Wonderful. Problem solved. All I have to do is cover my plants—all twelve of them—and I’m off and running in the blueberry race. It’s not pretty, but it is practical.
First recommendation: don’t choose a windy day to start your net project. Blueberry blossoms are extremely sensitive to the slightest tactile cling and snare easily. Translated: touch them and they pop off the vine. Bad. Very bad. No blossoms means no berries.
With a little practice, though, I became quite good at throwing and securing my net without touching my delicate blueberry blossoms and only lost a few to the endeavor. Can you really miss what you never had to start?
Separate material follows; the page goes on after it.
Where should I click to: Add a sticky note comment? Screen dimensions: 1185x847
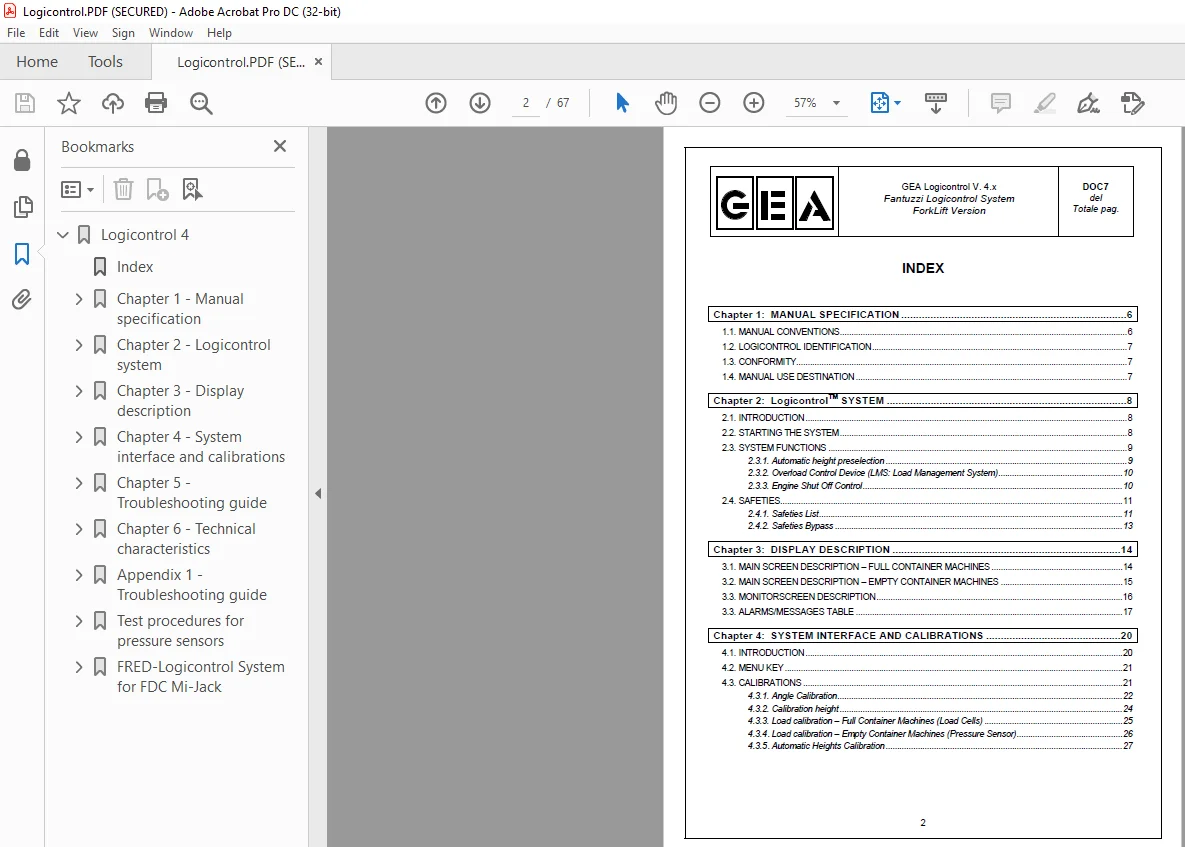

If you’ve noticed, philosophy seems to be on overdrive in my garden.
But abstract distractions aside, I finished my task an hour later, rising with a nice deep yoga stretch for my back before I secured my last stake in the ground.
Second recommendation: don’t attempt this after several hours of weeding and tilling in the garden. Me? I’m more doer than planner. “Oh look, I still have two hours before I need to pick up the kids! What else can I slip in before my time runs out?”